[Stored data]
'''

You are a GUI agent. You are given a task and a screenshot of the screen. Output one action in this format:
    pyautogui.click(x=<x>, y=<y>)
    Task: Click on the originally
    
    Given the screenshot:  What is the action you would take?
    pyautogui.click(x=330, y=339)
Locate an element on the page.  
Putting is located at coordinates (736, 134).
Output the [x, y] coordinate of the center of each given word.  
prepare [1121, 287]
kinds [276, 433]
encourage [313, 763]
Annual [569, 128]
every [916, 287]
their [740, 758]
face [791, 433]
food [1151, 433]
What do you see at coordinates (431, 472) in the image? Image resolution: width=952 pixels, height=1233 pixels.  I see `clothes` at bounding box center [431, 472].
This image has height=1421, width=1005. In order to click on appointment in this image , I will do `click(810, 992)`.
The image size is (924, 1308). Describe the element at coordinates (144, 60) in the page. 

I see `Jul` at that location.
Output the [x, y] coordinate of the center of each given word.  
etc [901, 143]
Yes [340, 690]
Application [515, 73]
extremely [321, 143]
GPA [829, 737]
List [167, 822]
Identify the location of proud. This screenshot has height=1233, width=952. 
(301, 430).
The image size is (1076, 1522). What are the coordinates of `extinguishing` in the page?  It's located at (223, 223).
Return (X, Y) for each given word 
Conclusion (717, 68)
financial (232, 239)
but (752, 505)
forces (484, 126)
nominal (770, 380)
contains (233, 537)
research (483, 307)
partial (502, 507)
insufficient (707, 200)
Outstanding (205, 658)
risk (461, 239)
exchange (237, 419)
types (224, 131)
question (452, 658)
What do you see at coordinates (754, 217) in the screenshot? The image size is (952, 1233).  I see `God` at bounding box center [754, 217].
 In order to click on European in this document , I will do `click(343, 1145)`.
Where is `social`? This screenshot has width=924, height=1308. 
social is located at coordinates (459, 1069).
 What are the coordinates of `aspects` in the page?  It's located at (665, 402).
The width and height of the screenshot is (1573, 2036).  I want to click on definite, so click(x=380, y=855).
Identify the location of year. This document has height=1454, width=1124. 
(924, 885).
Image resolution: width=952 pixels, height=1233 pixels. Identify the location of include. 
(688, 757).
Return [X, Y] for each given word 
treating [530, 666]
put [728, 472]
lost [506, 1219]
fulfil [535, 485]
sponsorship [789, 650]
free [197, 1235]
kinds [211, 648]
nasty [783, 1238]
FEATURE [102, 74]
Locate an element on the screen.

'''

Aim:
Rewrite the stored data above as a numbered list with one line per item, omitting any blank lines.

Finished task:
1. You are a GUI agent. You are given a task and a screenshot of the screen. Output one action in this format:
2.     pyautogui.click(x=<x>, y=<y>)
3.     Task: Click on the originally
4.     Given the screenshot:  What is the action you would take?
5.     pyautogui.click(x=330, y=339)
6. Locate an element on the page.  
7. Putting is located at coordinates (736, 134).
8. Output the [x, y] coordinate of the center of each given word.  
9. prepare [1121, 287]
10. kinds [276, 433]
11. encourage [313, 763]
12. Annual [569, 128]
13. every [916, 287]
14. their [740, 758]
15. face [791, 433]
16. food [1151, 433]
17. What do you see at coordinates (431, 472) in the image? Image resolution: width=952 pixels, height=1233 pixels.  I see `clothes` at bounding box center [431, 472].
18. This image has height=1421, width=1005. In order to click on appointment in this image , I will do `click(810, 992)`.
19. The image size is (924, 1308). Describe the element at coordinates (144, 60) in the page. 
20. I see `Jul` at that location.
21. Output the [x, y] coordinate of the center of each given word.  
22. etc [901, 143]
23. Yes [340, 690]
24. Application [515, 73]
25. extremely [321, 143]
26. GPA [829, 737]
27. List [167, 822]
28. Identify the location of proud. This screenshot has height=1233, width=952. 
29. (301, 430).
30. The image size is (1076, 1522). What are the coordinates of `extinguishing` in the page?  It's located at (223, 223).
31. Return (X, Y) for each given word 
32. Conclusion (717, 68)
33. financial (232, 239)
34. but (752, 505)
35. forces (484, 126)
36. nominal (770, 380)
37. contains (233, 537)
38. research (483, 307)
39. partial (502, 507)
40. insufficient (707, 200)
41. Outstanding (205, 658)
42. risk (461, 239)
43. exchange (237, 419)
44. types (224, 131)
45. question (452, 658)
46. What do you see at coordinates (754, 217) in the screenshot? The image size is (952, 1233).  I see `God` at bounding box center [754, 217].
47.  In order to click on European in this document , I will do `click(343, 1145)`.
48. Where is `social`? This screenshot has width=924, height=1308. 
49. social is located at coordinates (459, 1069).
50.  What are the coordinates of `aspects` in the page?  It's located at (665, 402).
51. The width and height of the screenshot is (1573, 2036).  I want to click on definite, so click(x=380, y=855).
52. Identify the location of year. This document has height=1454, width=1124. 
53. (924, 885).
54. Image resolution: width=952 pixels, height=1233 pixels. Identify the location of include. 
55. (688, 757).
56. Return [X, Y] for each given word 
57. treating [530, 666]
58. put [728, 472]
59. lost [506, 1219]
60. fulfil [535, 485]
61. sponsorship [789, 650]
62. free [197, 1235]
63. kinds [211, 648]
64. nasty [783, 1238]
65. FEATURE [102, 74]
66. Locate an element on the screen.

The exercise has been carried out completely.